What needs to be done:
The copy should hold only the line containing "The height and" and the lines after it through the end of the material, each exact, with no pictures.

Available data:
=-=-=-=-=
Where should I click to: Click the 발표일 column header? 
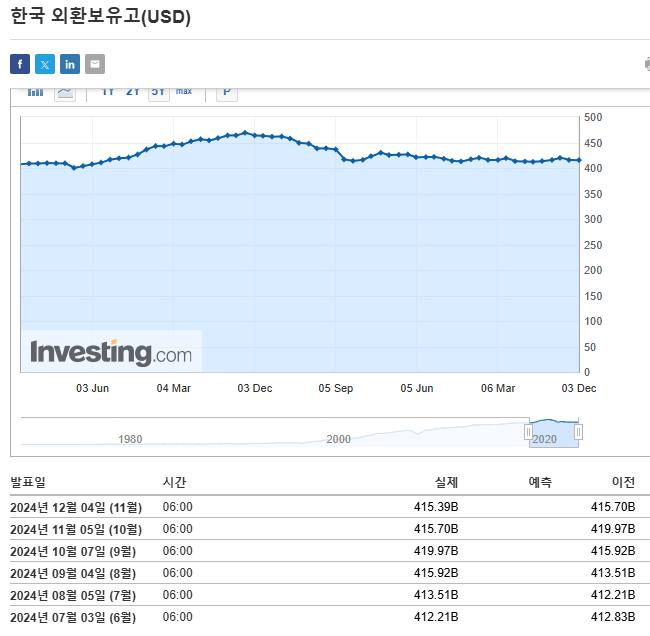(x=29, y=482)
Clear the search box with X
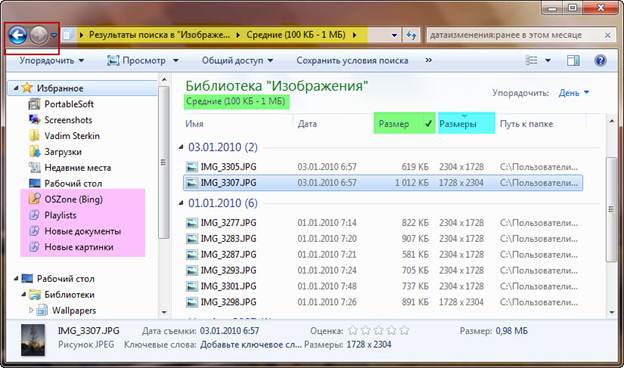 tap(608, 35)
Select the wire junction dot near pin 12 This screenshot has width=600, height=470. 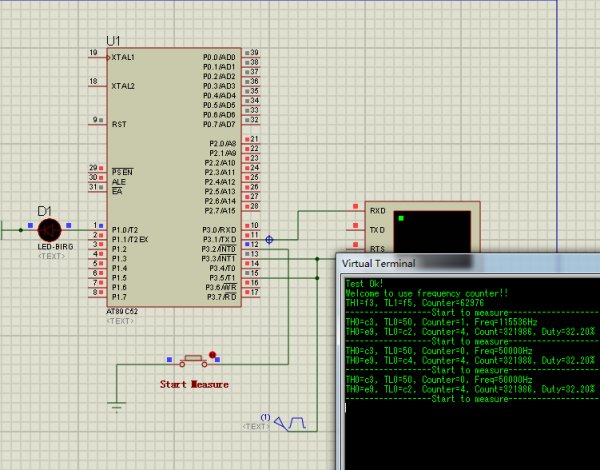(x=269, y=239)
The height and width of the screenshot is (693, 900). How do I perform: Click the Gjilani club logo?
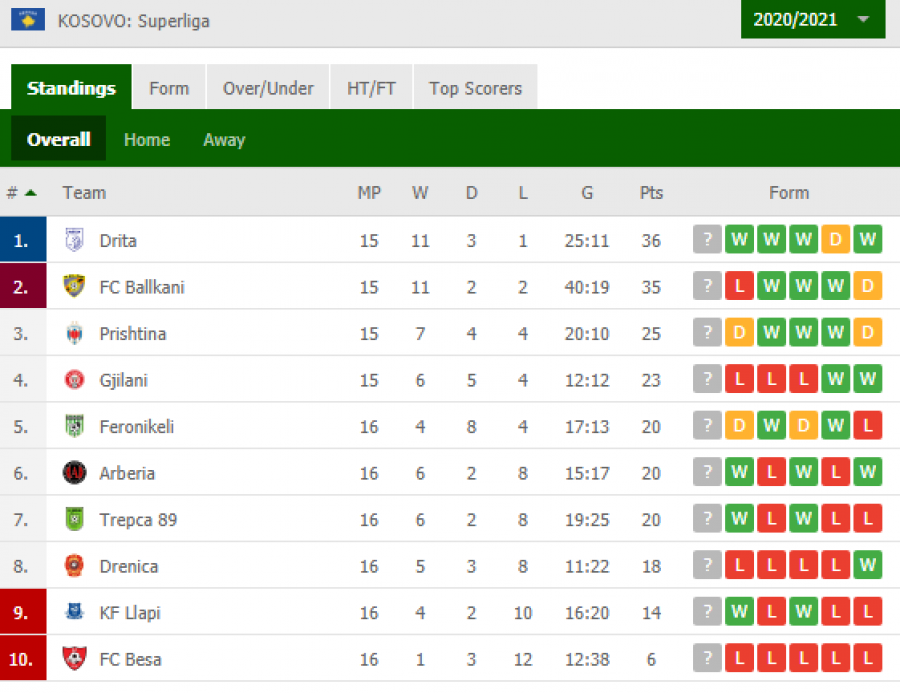point(74,380)
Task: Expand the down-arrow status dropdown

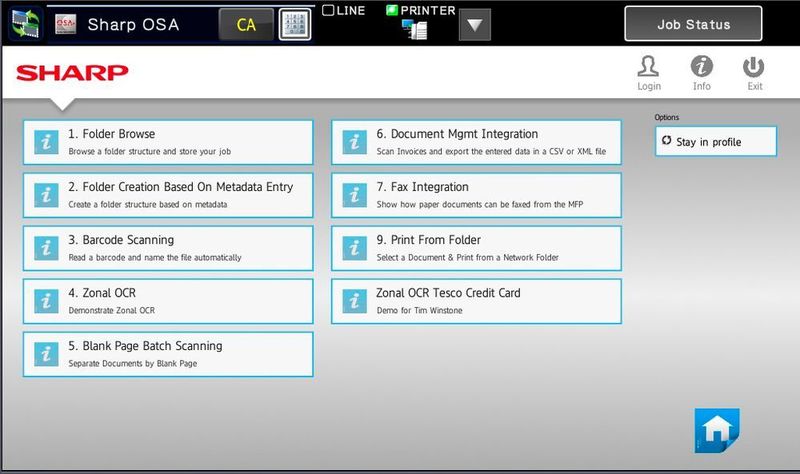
=-=-=-=-=
Solution to this problem:
The height and width of the screenshot is (693, 900). How do I perform: Click the Gjilani club logo?
point(74,380)
Task: Expand the down-arrow status dropdown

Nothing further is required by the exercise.